» Aim of the exercise
Reproduce the entries exactly, beginning with the line containing "ColorMag (411, 2254)" and ending with their last line, both included.

(Collected data entries)
..........

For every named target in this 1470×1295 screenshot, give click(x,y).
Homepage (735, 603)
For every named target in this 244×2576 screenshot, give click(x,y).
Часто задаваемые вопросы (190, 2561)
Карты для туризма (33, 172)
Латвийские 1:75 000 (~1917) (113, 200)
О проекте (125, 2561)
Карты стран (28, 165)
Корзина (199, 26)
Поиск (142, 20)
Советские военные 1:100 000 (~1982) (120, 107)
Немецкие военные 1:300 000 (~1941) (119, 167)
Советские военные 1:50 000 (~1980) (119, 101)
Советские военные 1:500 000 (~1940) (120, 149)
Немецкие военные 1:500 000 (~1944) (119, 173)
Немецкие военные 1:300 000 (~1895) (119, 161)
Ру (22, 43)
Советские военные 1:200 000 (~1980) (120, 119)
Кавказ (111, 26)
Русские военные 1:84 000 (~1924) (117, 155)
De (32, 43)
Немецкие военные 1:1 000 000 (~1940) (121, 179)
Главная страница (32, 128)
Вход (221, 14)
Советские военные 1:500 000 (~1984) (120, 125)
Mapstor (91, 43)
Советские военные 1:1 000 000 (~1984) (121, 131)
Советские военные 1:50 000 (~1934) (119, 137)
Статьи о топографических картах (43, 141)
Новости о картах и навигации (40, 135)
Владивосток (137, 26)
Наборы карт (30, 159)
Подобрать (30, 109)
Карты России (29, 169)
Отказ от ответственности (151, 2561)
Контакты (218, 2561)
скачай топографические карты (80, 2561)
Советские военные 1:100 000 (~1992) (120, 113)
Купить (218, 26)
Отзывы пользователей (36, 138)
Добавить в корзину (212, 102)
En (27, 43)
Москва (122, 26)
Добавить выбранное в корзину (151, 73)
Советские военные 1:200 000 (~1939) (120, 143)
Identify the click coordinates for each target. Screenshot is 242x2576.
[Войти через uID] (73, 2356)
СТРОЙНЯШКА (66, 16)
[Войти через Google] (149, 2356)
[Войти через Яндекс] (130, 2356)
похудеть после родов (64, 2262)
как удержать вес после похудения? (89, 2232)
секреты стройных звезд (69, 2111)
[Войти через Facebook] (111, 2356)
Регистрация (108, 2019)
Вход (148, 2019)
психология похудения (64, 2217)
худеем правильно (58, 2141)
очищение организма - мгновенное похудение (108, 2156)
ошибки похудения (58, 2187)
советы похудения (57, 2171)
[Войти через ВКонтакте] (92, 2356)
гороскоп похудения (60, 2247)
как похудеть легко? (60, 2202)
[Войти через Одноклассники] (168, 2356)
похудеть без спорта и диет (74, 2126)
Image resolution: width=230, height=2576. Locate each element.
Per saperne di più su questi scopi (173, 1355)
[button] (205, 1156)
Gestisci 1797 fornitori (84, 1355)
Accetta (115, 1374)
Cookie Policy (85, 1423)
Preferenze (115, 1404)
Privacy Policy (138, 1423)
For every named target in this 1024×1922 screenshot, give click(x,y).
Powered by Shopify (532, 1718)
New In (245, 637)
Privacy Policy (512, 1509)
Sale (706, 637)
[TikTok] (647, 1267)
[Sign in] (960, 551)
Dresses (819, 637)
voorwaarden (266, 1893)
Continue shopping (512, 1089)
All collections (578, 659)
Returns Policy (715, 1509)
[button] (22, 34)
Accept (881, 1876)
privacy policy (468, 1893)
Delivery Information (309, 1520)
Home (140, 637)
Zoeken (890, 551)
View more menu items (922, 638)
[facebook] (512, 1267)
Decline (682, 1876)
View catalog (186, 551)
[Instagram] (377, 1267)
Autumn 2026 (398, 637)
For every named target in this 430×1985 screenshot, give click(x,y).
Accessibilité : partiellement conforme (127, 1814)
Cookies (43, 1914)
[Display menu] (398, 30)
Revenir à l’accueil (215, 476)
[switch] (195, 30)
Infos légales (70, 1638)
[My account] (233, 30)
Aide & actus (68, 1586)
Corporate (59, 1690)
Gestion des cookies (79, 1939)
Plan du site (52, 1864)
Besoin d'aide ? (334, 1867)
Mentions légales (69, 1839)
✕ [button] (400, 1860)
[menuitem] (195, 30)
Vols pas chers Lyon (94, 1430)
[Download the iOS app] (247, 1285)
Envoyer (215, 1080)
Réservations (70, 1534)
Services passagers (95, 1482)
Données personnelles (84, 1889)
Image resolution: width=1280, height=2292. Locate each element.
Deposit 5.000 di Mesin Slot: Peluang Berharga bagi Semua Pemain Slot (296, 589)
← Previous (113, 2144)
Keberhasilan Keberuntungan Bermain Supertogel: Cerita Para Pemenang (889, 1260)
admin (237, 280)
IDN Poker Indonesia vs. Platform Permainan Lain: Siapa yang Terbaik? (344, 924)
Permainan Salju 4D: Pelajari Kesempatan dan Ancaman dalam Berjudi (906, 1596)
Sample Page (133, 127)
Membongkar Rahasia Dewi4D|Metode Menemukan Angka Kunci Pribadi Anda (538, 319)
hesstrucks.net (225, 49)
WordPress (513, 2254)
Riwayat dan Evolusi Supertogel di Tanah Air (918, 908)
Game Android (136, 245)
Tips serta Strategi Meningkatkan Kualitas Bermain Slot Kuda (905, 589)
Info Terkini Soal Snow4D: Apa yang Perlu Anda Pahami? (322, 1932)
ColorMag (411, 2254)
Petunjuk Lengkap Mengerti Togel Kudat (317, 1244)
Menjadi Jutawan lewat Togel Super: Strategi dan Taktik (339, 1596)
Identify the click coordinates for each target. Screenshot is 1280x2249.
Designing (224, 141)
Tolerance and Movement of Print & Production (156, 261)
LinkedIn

..........

» Answer space
ColorMag (411, 2254)
Petunjuk Lengkap Mengerti Togel Kudat (317, 1244)
Menjadi Jutawan lewat Togel Super: Strategi dan Taktik (339, 1596)
Identify the click coordinates for each target. Screenshot is 1280x2249.
Designing (224, 141)
Tolerance and Movement of Print & Production (156, 261)
LinkedIn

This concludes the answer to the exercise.